Certain interest charges may be imposed on
either the Fund or its shareholders in respect
of any taxes arising from such distributions or
gains. A Fund may be eligible to elect to
include in its gross income its share of
earnings of a passive foreign investment
company on a current basis. Generally the
election would eliminate the interest charge
and the ordinary income treatment on the
disposition of stock, but such an election may
have the effect of accelerating the recognition
of income and gains by the Fund compared to a
fund that did not make the election. In
addition, another election may be available
that would involve marking to market a Funds
passive foreign investment company shares at
the end of each taxable year (and on certain
other dates prescribed in the Code), with the
result that unrealized gains are treated as
though they were realized. If this election
were made, tax at the Fund level under the
passive foreign investment company rules would
generally be eliminated, but the Fund could, in
limited circumstances, incur nondeductible
interest charges. Each Funds intention to
qualify annually as a regulated investment
company may limit its elections with respect to
shares of passive foreign investment companies.

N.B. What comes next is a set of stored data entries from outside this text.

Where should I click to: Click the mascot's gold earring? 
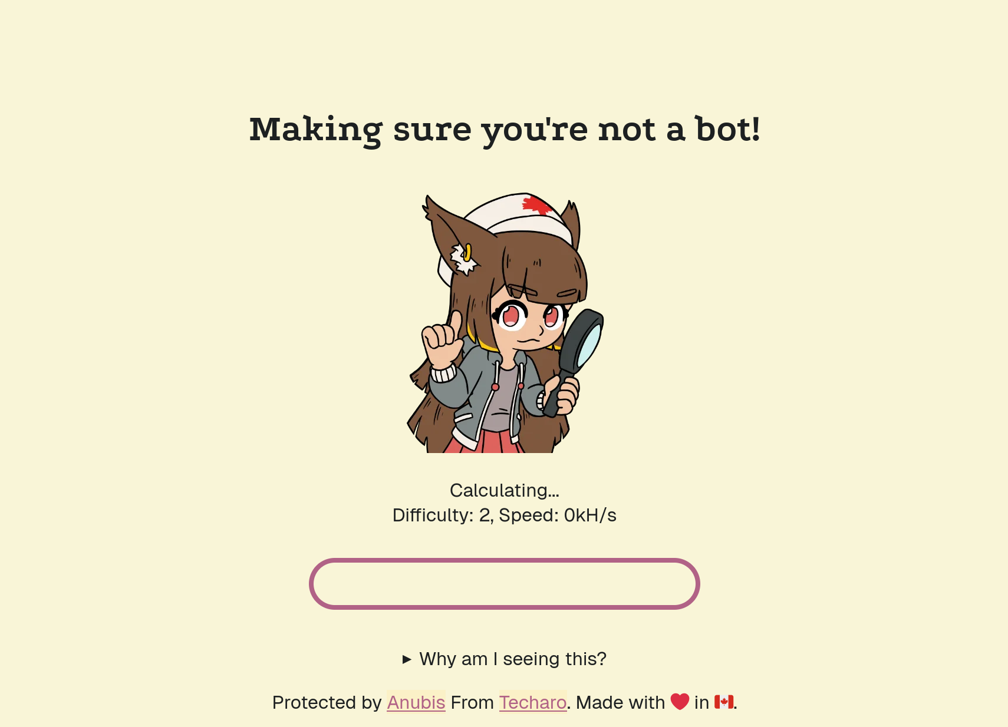coord(467,253)
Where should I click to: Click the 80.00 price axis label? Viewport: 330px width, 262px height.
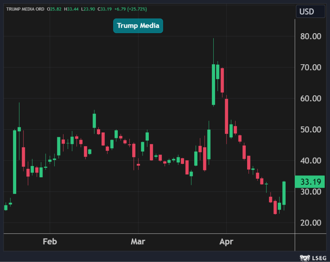coord(311,36)
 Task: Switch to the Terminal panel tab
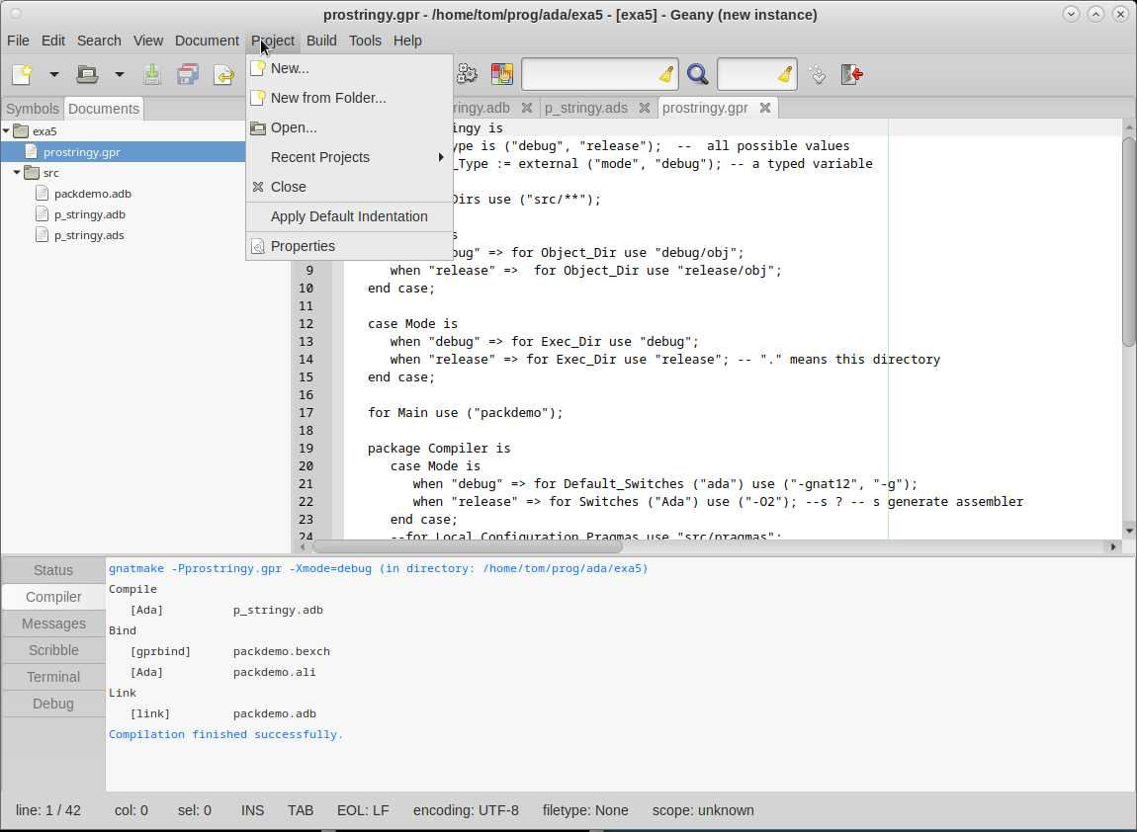52,677
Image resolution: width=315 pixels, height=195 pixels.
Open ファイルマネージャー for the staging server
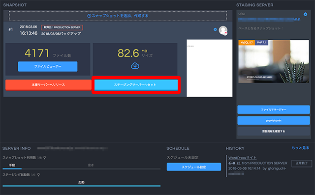click(x=274, y=110)
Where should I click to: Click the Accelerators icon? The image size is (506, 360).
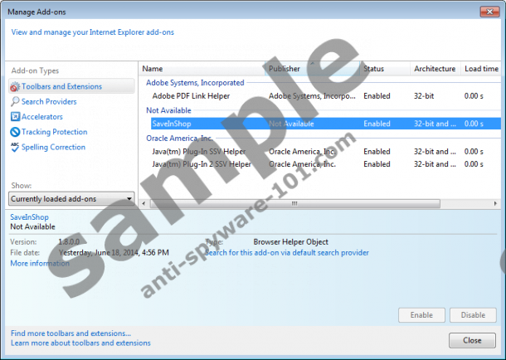[x=14, y=117]
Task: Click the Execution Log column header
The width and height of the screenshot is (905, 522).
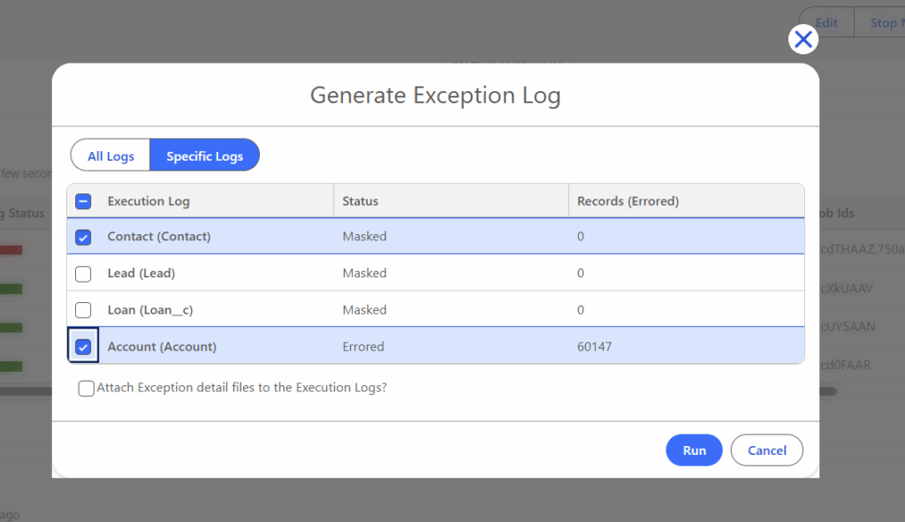Action: tap(148, 201)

Because the application of the passive foreign
investment company rules may affect, among
other things, the character of gains, the
amount of gain or loss and the timing of the
recognition of income with respect to passive
foreign investment company shares, as well as
subject a Fund itself to tax on certain income
from such shares, the amount that must be
distributed to shareholders, and which will be
taxed to shareholders as ordinary income or
long-term capital gain, may be increased or
decreased substantially as compared to a fund
that did not invest in passive foreign
investment companies.
If a shareholder (a) incurs a sales charge in
acquiring shares of the Company, (b) disposes
of those shares within 90 days and (c) acquires
shares in a mutual fund for which the otherwise
applicable sales charge is reduced by reason of
a reinvestment right (i.e., exchange
privilege), the original sales charge increases
the shareholders tax basis in the original
shares only to the extent the otherwise
applicable sales charge for the second
acquisition is not reduced. The portion of the
original sales charge that does not increase
the shareholders tax basis in the original
shares would be treated as incurred with
respect to the second acquisition and, as a
general rule, would increase the shareholders
tax basis in the newly acquired shares.
Furthermore, the same rule also applies to a
disposition of the newly acquired shares made
within 90 days of a subsequent acquisition.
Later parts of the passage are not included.